In Cargo Delivery, The Three-Wheelers That Could. Claire Martin takes us into the world of Portland’s electric bicycle-powered delivery vans. This is an idea (and a business) worth spreading to other cities. We need fresh approaches to making our world more livable.

Has ‘Caucasian’ Lost Its Meaning?  I had no idea where the term “Caucasian” came from. It’s bizarre origin will quickly convince you that this euphemism for “white” exists to make racism a little less obvious. The article is thought provoking – the kind of piece that stretches your mind in the way that physical exercises can stretch and strengthen your body. And it’s accompanied by a fascinating photo montage showing the many different shades of “white” skin.

Why I Donated My Stool. We’re increasingly understanding the role of the microbiome (the ecology of the bacteria in our gut, on our skin, and in other parts of our body) in human health, leading to powerful treatments that once would have seemed utterly beyond the pale. Apart from the pioneering researchers who first proposed the idea as early as 1958, who would have thought a decade ago that transplanting material (yes, that material!) from the bowels of one individual to another could cure seemingly intractable diseases?

Letting Go of Our Nukes.  The case for the US to unilaterally reduce the number of nuclear weapons in our arsenal. It makes a lot of sense to me. As they used to say, “How many times do we have to make the rubble bounce?”

Austerity Won’t Work if the Roof is Leaking. Robert Frank makes a powerful case for investing in infrastructure, pointing out that Germany, the champion of austerity, is driving down its unemployment rate by making massive investment in repairing and upgrading its infrastructure. As for the US, “No one in Congress seriously proposes that we just abandon our crumbling roads and bridges, and everyone agrees that the repair cost will grow sharply the longer we wait.” So why aren’t we doing anything? (See note above about the difference between policy consensus and political consensus.) I found the arguments for acting now, while the economy isn’t at full capacity, to be particularly compelling. Costs will be lower, in addition to the stimulus effect.

Ireland, North by North-Westeros. Lovely photographs of sites from Northern Ireland used in Game of Thrones, and an account of how to find them (as well as many other sites in Northern Ireland.) I love Ireland, and encourage all of you to visit, both the North and the South. (My own family is from Killarney, and it too has been the evocative, romantic backdrop for many an movie scene.)

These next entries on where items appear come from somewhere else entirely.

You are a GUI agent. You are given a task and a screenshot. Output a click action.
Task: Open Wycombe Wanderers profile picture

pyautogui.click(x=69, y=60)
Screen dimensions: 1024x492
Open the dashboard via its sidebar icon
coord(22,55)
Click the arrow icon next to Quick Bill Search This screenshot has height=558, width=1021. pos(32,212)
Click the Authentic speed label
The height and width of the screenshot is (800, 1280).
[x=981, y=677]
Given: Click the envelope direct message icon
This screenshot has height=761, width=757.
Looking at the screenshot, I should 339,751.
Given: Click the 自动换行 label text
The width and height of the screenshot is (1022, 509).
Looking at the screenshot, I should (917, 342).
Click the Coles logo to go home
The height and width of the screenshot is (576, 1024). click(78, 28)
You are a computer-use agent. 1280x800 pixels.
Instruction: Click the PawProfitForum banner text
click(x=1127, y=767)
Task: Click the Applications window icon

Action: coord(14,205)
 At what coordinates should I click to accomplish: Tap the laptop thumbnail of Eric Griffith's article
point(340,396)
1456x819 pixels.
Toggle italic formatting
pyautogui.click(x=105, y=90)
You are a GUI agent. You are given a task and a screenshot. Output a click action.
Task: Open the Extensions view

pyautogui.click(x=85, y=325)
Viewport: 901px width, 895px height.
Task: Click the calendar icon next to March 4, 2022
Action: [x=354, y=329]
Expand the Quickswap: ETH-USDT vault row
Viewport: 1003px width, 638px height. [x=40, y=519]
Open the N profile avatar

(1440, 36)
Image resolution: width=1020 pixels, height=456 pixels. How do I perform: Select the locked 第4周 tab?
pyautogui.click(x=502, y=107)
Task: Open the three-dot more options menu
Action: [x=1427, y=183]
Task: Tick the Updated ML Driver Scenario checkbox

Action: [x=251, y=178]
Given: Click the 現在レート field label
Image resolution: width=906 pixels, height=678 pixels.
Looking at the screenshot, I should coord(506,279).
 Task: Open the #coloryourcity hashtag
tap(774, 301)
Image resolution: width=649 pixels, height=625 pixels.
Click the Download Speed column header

Hans Hass, 94, Early Explorer of the World Beneath the Sea. A great reminder of why it’s good to read the Obituaries section (and a perfect bookend to the Oliver Sacks piece.) I had never heard of Hans Hasse and his wife Lotte, who pioneered undersea photography and published books and films of the undersea world a few years before Jacques Cousteau appeared on the scene. He made a lovely comment when asked if he was bitter about Cousteau’s greater renown: “No, why should I be bitter? The sea is so big.” (Though Hass couldn’t help remarking on Cousteau’s self-promotion and lack of recognition for others in the field.)

Hans and Lotte Hasse

I particularly loved the photo of Hans and Lotte in scuba gear on the deck of a boat. The picture could have been shot this year, instead of the 50 or 60 years ago it must have been taken. There’s something about portraits that offer a unique window through time, showing us other lives so like our own but so unreachable. (This is why portraits, from Fayum sarcophagi and Roman busts through European masterworks of painting, through photography (Alfred Steiglitz’s portraits of Georgia O’Keefe!), are my favorite type of art. My gosh, we can look into the eyes of people from centuries, even millennia ago, share in their humanity, imagine their lives, so different yet with so many common threads!)

While Twitter and Facebook and Google+ can also introduce you to unexpected ideas and accounts of other lives, there is something special about the curation of a great newspaper, the very constraint that assembles such dissimilar content into a single frame.